• [What this task involves]: Set down everything from the line containing "At what (x,y)" down to the line containing "Looking at the", both included, exactly as the lines read, leaving the pictures out.

(Collected data)
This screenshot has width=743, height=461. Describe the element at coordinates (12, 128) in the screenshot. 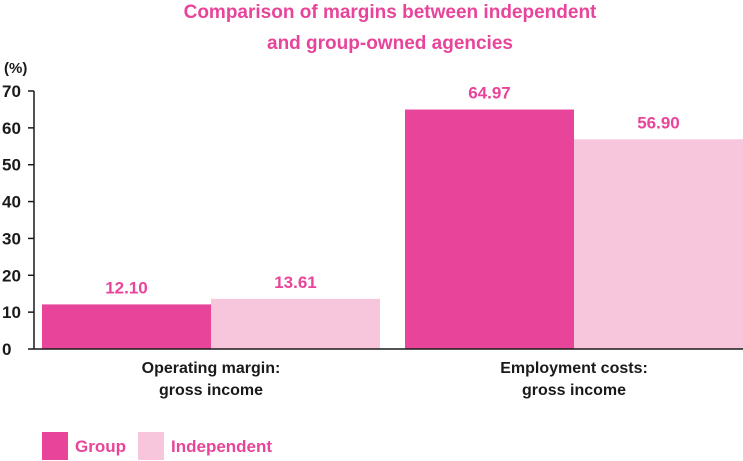

I see `y-tick-label: 60` at that location.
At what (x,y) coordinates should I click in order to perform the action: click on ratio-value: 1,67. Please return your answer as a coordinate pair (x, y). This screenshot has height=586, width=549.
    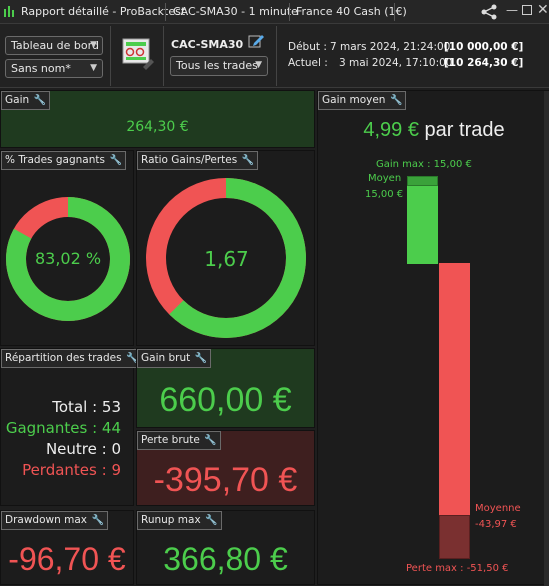
    Looking at the image, I should click on (226, 259).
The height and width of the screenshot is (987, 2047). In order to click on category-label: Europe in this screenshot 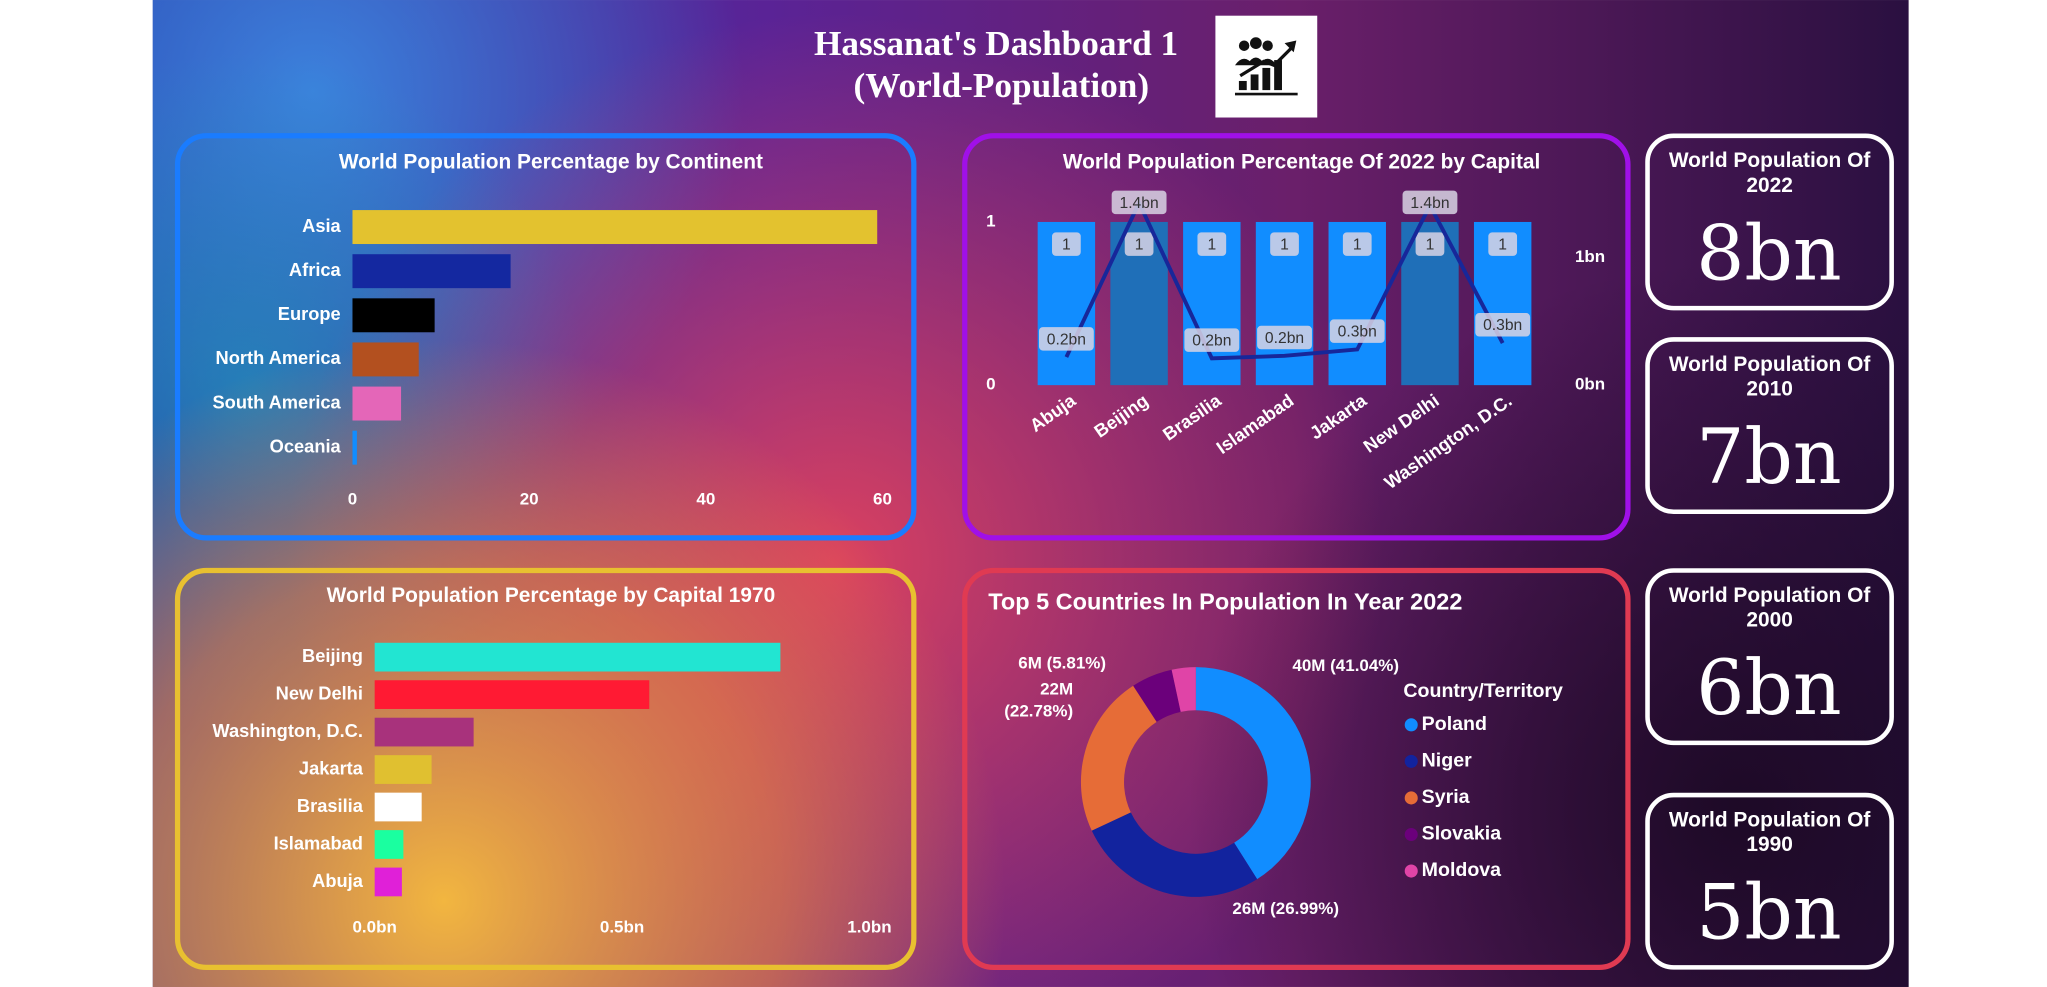, I will do `click(310, 314)`.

• [Answer space]:
At what (x,y) coordinates should I click in order to perform the action: click on ratio-value: 1,67. Please return your answer as a coordinate pair (x, y). This screenshot has height=586, width=549.
    Looking at the image, I should click on (226, 259).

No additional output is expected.